Long-term partnerships with Mexican growers are coming to fruition this winter for Fresno, Calif.-based Crown Jewels Produce LLC.
“We’re up in volume between 30% and 40% over last year for our Mexican vegetables out of Nogales,” said Atomic Torosian, managing partner.
“We’ve partnered up with some of the better vegetable, melon and mango growers in Mexico. That’s been going on for 12 years, but it takes time to develop some of these programs.”
In the domestic U.S. market, Crown Jewels supplies grapes, citrus and a wide range of fruit and vegetable commodities.
It’s the second largest shipper of pomegranates, Torosian said.
Where some companies specialize, Crown Jewels goes for broad coverage. Mexico is no exception.
“Our Mexico program is heavily involved in all the squashes — also eggplant and red, green and yellow bell peppers,” Torosian said.
“We have slicer cucumbers, roma tomatoes, sweet corn, cantaloupe, honeydew and mini watermelons.”
Those and more are packed under the Crown Jewels, Sunset, Z Farms and Cachitos labels.

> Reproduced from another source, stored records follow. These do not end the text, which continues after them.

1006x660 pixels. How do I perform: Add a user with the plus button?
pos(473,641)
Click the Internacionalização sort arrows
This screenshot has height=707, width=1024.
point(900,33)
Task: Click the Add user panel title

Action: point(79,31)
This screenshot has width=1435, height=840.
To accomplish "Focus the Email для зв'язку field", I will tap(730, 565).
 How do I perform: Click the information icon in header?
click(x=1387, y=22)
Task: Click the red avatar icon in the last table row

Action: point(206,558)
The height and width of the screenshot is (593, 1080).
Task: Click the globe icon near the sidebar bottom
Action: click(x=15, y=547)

Crown Jewels planned to open an office in Yuma, Ariz., in the second week of November.
New label, line
A line of mixed vegetables bearing the new Don Juan label is expected to be sold out of Yuma, Nogales and Fresno.
It’s primarily green onions, spinach and radishes grown in the Mexicali and San Luis areas.
In Nogales, where the company operates out of Agri-Packing’s cooler, three salesmen — Luis Corella, Robbie Mathias and Tim O’Brien — have joined veteran Ernie Robles.
Crown Jewels president Rob Mathias, Torosian’s partner since 1999, plans to be in Nogales full-time this winter for the first time.
The asparagus crosses at San Luis, Ariz. It ships out of Caborca, Mexico, the largest asparagus-growing region. That deal runs January through March, sometimes into April.
In the spring Crown Jewels plans to source Mexican mangoes, another company first. They’ll be grown in Culiacan and Los Mochis, Mexico.
“It starts in late April and runs into July,” Torosian said.
“We’ll offer tommy atkins, keitts and most of the major varieties.”
The traditional Mexican grape deal also starts up in April.